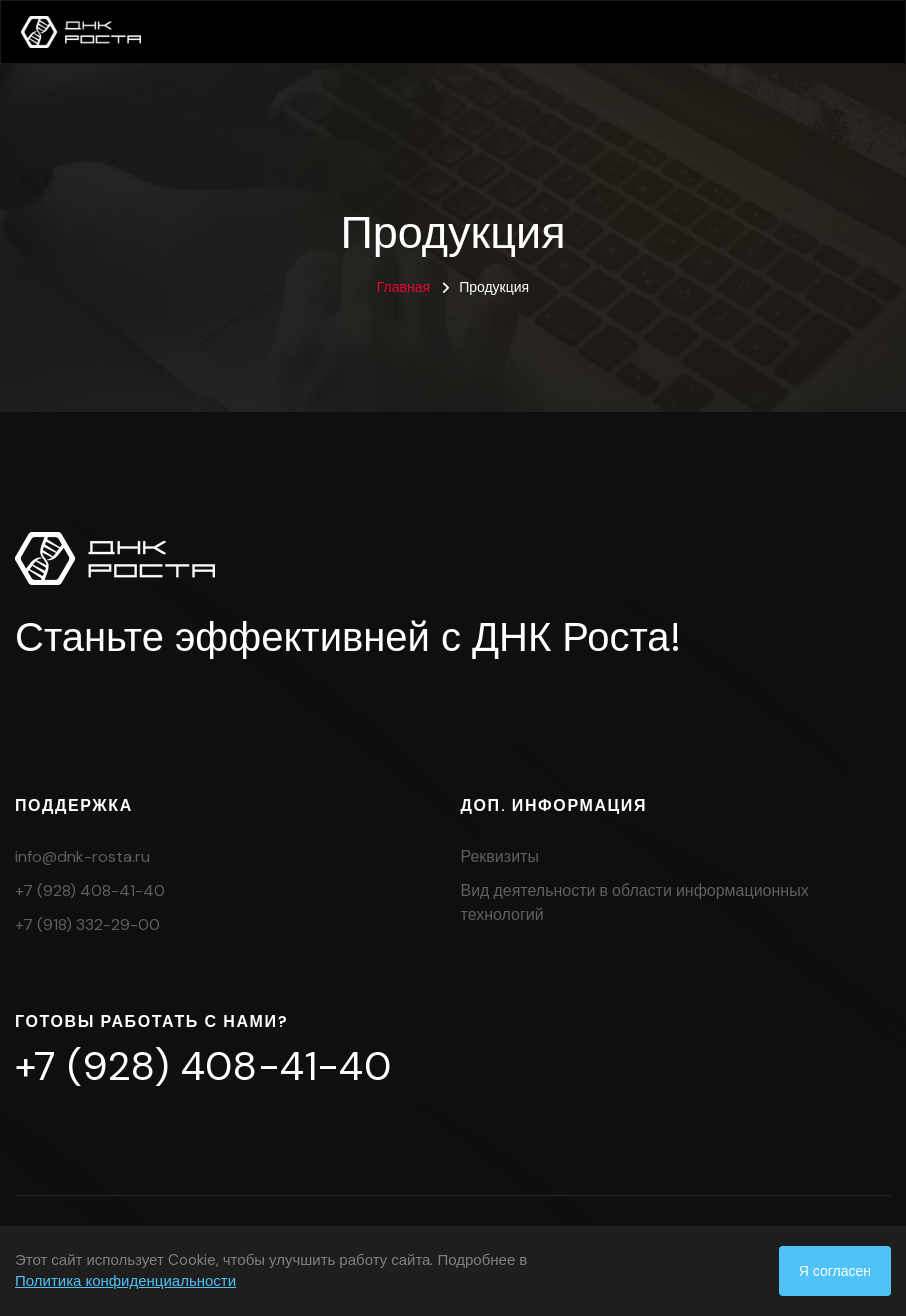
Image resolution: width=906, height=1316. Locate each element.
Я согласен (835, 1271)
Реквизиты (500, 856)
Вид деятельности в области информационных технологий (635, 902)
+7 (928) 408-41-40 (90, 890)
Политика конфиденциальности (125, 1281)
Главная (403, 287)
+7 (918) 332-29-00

What you should do. Reproduce every line of the items above, including each request, but scale the coordinates in the answers by 2.6, rounding each to a whole number with halves rounded up, and leave the pictures out.

Task response.
Image resolution: width=906, height=1316. Locate each element.
Я согласен (2171, 3305)
Реквизиты (1300, 2226)
Вид деятельности в области информационных технологий (1651, 2345)
+7 (928) 408-41-40 (234, 2314)
Политика конфиденциальности (325, 3331)
Главная (1048, 746)
+7 (918) 332-29-00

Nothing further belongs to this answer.